- Set problem -
Express the following records as a two-column CSV with columns named input and output. Give one row per record, placing its text in input and its answer in output, each as a single quoted field with line breaks replaced by spaces, and omit the pictures.

Part of a data file:
---
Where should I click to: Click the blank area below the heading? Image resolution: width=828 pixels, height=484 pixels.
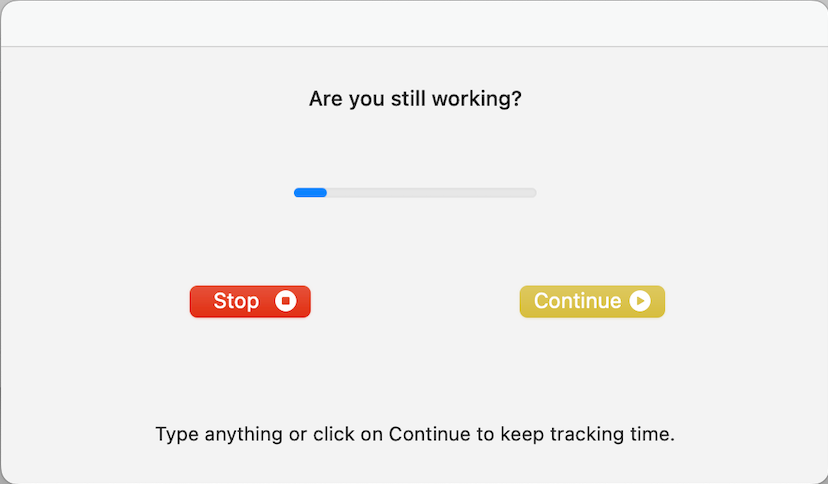414,145
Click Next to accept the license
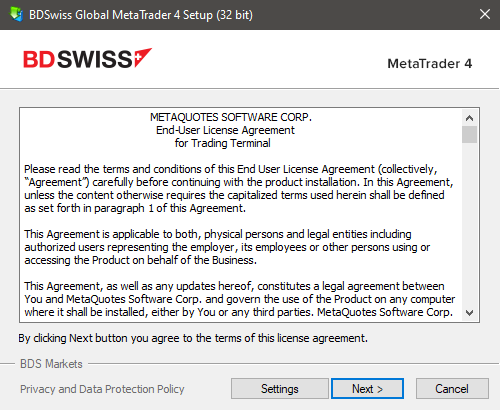The height and width of the screenshot is (410, 500). (x=367, y=389)
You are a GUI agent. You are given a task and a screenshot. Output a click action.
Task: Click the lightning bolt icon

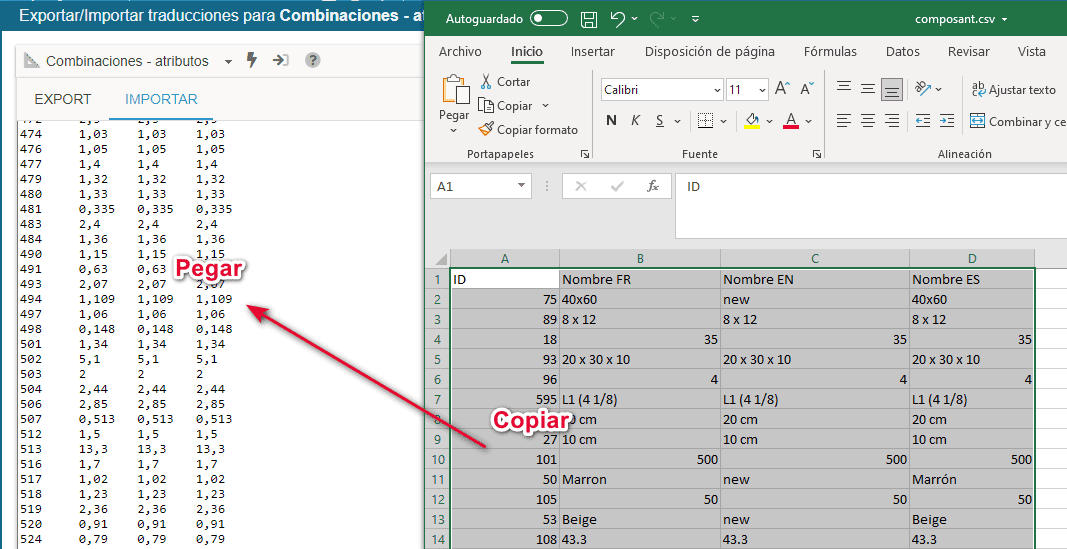coord(252,61)
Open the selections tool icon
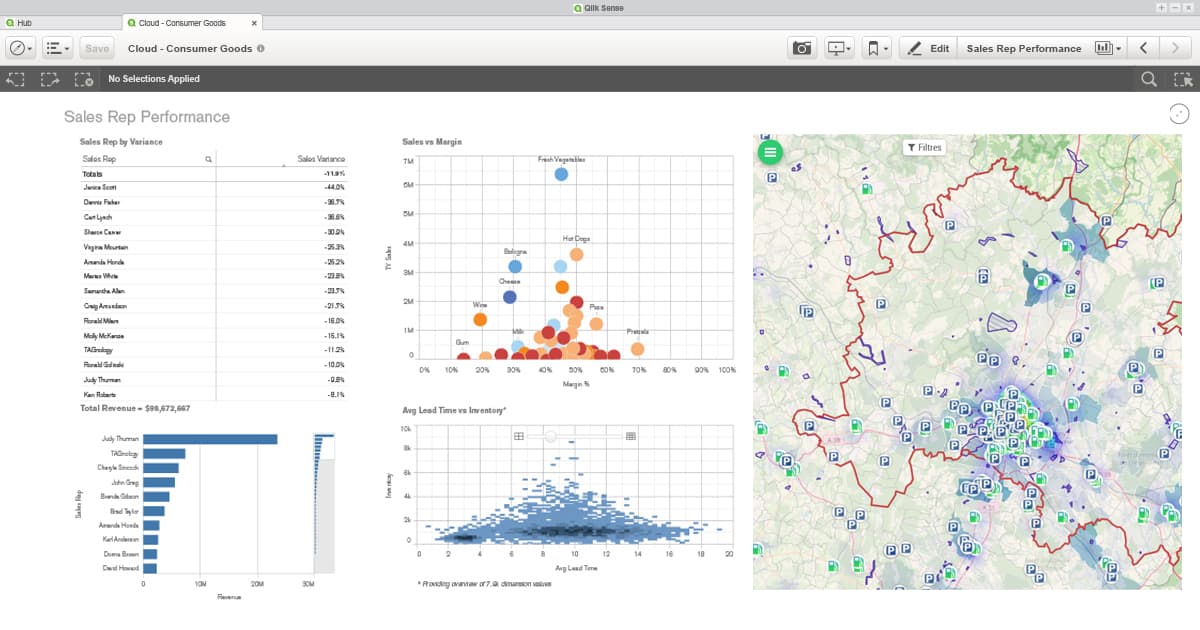 coord(1183,79)
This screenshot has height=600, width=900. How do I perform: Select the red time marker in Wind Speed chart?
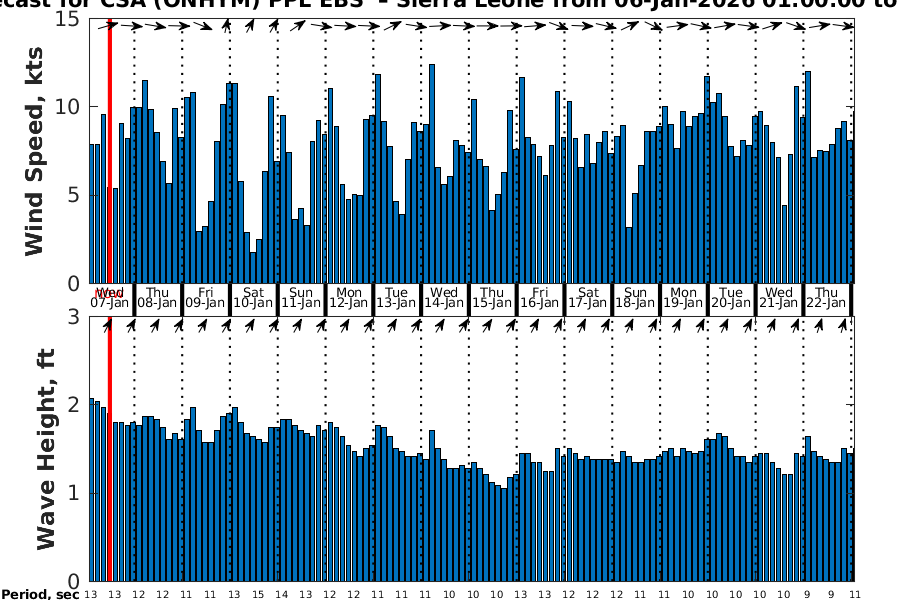[x=109, y=150]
---
- Correct response -
input,output
"Where should I click to: Click the blank area below the heading? Image resolution: width=828 pixels, height=484 pixels.","414,145"
"Click Next to accept the license","The height and width of the screenshot is (410, 500). (x=367, y=389)"
"You are a GUI agent. You are given a task and a screenshot. Output a click action. Task: Click the lightning bolt icon","coord(252,61)"
"Open the selections tool icon","coord(1183,79)"
"This screenshot has height=600, width=900. How do I perform: Select the red time marker in Wind Speed chart?","[x=109, y=150]"